[Stored data]
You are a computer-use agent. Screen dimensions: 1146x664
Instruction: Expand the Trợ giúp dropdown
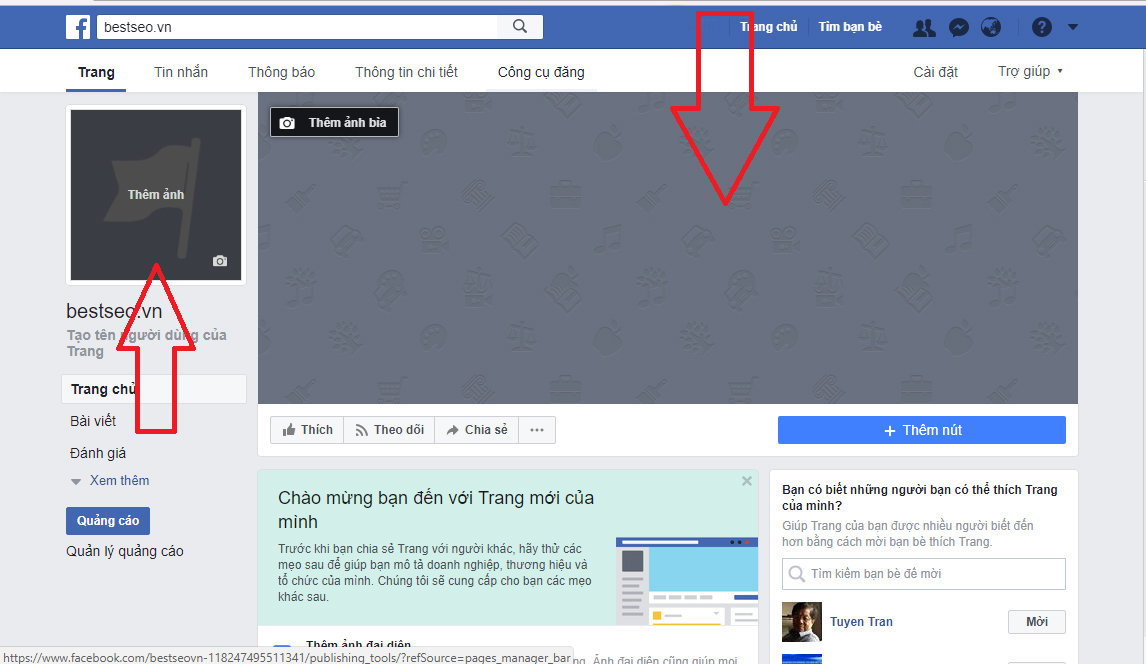tap(1030, 72)
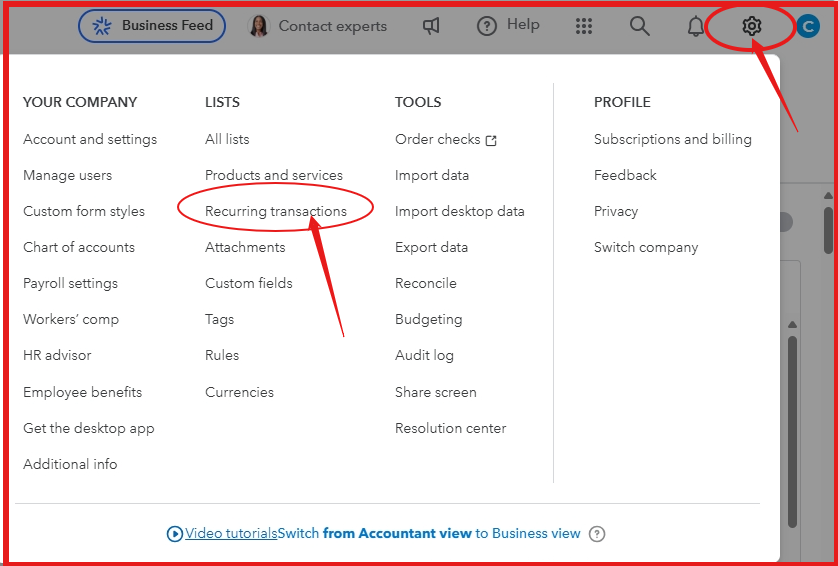
Task: Open the Settings gear icon
Action: [x=751, y=26]
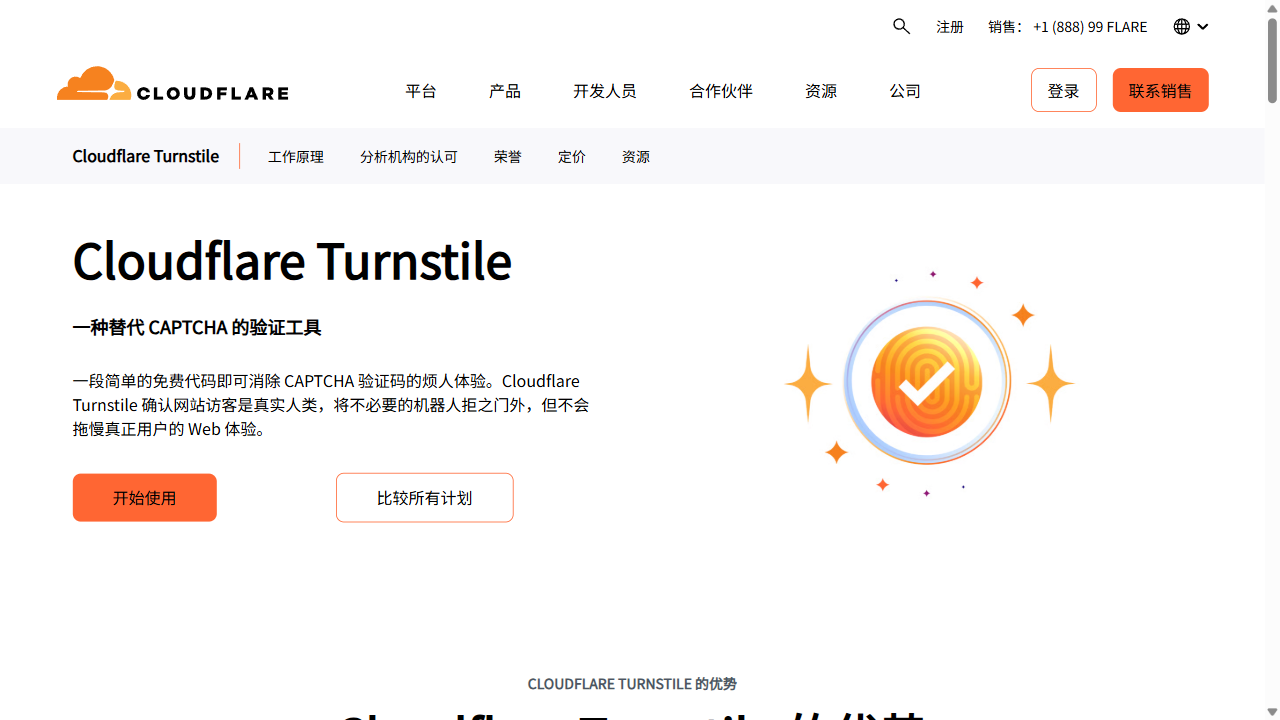The image size is (1280, 720).
Task: Open the 平台 navigation menu
Action: point(420,90)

Work instructions: Restate the entries above word for word, keeping pictures out of the copy.

Completed exercise:
You are a computer-use agent. Screen dimensions: 1146x664
Instruction: Expand the Trợ giúp dropdown
tap(1030, 72)
Task: Open the Settings gear icon
Action: [x=751, y=26]
The image size is (1280, 720).
Task: Open the 平台 navigation menu
Action: point(420,90)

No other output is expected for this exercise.